At least four people have been killed in an attack on the parliament in Russia's southern republic of Chechnya.
Three rebels burst into the parliament compound in the Chechen capital of Grozny at 8.45am local time (4.45am Irish time) as deputies arrived for work and began the attack, which lasted until government forces stormed the building.
One blew himself up and two others went on the rampage inside, spraying bullets around as they screamed "Allahu Akbar" ("God is Greatest"), a Reuters source said.
The remaining two attackers blew themselves up when forces loyal to Chechen leader Ramzan Kadyrov stormed the building.

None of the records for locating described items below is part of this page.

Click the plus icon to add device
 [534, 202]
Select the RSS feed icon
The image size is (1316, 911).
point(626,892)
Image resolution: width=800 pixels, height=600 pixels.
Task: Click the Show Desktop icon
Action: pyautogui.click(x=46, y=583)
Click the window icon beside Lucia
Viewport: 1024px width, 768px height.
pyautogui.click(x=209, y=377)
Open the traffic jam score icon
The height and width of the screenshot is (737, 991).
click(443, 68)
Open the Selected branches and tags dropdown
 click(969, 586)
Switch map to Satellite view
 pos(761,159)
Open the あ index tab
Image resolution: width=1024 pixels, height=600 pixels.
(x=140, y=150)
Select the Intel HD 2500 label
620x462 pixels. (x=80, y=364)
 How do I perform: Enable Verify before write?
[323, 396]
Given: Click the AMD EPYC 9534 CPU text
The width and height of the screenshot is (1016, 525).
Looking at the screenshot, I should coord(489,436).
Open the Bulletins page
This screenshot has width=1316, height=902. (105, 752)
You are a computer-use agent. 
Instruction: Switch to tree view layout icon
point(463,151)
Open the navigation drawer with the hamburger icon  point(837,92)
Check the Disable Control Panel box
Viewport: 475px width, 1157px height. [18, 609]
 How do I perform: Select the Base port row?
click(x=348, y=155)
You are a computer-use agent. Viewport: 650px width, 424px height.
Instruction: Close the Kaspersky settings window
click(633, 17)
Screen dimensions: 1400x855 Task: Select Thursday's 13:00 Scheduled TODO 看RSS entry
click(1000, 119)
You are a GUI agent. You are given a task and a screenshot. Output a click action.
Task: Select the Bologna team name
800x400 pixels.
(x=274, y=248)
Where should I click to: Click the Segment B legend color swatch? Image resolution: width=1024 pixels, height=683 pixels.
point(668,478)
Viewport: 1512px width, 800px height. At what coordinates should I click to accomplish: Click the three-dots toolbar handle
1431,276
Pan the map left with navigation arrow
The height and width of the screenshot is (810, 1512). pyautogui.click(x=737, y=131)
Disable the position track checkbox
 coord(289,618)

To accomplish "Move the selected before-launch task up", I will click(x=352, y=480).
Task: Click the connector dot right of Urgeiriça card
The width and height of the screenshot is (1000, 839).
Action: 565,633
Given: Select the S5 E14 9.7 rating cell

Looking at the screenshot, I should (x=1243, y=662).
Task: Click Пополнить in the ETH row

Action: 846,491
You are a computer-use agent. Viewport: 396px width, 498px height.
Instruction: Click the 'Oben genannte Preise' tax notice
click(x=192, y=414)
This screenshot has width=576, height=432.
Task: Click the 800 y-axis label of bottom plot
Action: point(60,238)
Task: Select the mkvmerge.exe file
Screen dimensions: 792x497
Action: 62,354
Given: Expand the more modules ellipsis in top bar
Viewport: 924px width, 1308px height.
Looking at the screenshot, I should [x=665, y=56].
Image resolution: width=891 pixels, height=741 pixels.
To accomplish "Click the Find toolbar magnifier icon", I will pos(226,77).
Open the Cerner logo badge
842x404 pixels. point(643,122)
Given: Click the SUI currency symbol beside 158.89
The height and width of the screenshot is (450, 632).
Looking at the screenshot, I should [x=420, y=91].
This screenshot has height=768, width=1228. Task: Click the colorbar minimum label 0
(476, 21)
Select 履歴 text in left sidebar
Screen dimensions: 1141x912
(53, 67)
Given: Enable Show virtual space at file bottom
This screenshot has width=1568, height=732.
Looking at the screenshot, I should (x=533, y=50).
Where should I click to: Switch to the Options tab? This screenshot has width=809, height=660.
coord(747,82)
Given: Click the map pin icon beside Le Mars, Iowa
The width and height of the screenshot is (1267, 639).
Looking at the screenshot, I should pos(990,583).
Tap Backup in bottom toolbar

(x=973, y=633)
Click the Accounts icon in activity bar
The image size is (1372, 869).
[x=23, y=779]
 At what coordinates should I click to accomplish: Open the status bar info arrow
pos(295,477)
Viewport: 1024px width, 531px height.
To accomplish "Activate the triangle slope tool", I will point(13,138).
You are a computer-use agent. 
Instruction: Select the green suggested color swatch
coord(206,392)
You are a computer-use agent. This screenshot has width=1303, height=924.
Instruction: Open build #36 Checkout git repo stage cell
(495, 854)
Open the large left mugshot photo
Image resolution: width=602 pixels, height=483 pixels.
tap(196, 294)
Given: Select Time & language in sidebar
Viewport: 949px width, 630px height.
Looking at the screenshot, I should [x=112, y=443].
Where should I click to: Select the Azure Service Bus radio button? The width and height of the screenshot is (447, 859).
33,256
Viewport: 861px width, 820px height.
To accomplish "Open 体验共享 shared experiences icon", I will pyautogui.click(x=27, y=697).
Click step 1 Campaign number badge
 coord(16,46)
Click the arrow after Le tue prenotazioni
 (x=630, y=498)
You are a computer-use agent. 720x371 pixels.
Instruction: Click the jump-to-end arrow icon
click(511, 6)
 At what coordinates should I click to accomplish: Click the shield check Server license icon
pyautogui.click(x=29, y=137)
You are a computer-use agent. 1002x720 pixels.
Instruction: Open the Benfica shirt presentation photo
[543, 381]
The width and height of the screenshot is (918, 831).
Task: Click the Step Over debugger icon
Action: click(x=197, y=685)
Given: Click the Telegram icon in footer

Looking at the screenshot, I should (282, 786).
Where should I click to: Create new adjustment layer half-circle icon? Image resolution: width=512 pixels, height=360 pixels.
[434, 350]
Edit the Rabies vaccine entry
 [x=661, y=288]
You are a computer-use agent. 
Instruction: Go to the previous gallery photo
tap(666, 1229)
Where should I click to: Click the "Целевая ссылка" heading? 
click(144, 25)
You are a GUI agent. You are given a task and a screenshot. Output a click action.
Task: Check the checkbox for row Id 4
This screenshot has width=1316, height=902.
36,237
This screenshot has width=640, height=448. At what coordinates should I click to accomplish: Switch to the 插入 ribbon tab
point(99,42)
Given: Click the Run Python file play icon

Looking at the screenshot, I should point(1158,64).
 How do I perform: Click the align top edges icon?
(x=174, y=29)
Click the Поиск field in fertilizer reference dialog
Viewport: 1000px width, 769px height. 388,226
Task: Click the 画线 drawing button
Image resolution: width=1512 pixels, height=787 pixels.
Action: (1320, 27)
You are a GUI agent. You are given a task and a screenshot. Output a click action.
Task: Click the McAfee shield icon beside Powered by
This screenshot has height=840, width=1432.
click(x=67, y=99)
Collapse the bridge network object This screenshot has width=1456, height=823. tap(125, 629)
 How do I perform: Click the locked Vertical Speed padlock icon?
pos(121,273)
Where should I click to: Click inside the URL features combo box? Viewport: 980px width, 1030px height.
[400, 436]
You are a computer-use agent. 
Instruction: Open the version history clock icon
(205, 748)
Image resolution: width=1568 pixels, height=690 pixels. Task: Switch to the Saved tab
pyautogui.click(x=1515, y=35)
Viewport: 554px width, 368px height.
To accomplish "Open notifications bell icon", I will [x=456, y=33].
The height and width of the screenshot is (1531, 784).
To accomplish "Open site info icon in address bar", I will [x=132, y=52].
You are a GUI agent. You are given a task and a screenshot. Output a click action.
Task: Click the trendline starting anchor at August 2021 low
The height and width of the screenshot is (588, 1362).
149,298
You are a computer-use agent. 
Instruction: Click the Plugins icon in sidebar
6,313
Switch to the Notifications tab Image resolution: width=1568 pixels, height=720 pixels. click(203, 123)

"A special operation to destroy the insurgents has taken place," Mr Kadyrov said in a brief statement. He said that all the deputies and other people inside the building had been freed.
Earlier, Russia's federal Investigative Committee said four attackers had been killed. Interfax news agency also reported that the rebels had taken hostages but it was impossible to confirm this.
At least 17 people were injured in the attack, one of the most brazen in Grozny for years. Russia's stock, bond and currency markets did not move on the attack and the benchmark MICEX stock index rose by 0.8 per cent.
Russia's leaders are struggling to contain a growing Islamist insurgency in the North Caucasus, a strip of impoverished, mainly Muslim provinces along predominantly Orthodox Christian Russia's southern border.
The Kremlin had declared victory in its battle with Chechen separatists following two wars in Chechnya to crush separatists since the 1991 fall of the Soviet Union.
The federal government has poured money into rebuilding Grozny, which was devastated in the wars, and Kadyrov boasts that Chechnya is more peaceful than the neighbouring regions of Dagestan and Ingushetia.
President Dmitry Medvedev said last November that strife in the North Caucasus was Russia's biggest domestic problem.
Human rights activists say the Kremlin has relied for far too long on local leaders and security forces whose heavy-handed tactics have exacerbated the insurgency.
Prime Minister Vladimir Putin's policy in Chechnya has been to back Kadyrov, a former rebel who switched sides at the outbreak of Moscow's second war in Chechnya.
Both Mr Putin and Mr Medvedev spoke to Kadyrov by telephone about the attack, a sign of support for the Chechen leader. Kadyrov's spokesman was not immediately available for comment.
Local leaders say a mix of clan feuds, poverty, Islamism and heavy-handed tactics by law enforcement agencies has driven youths into the hands of rebels who want to create a Sharia-based pan-Caucasus state.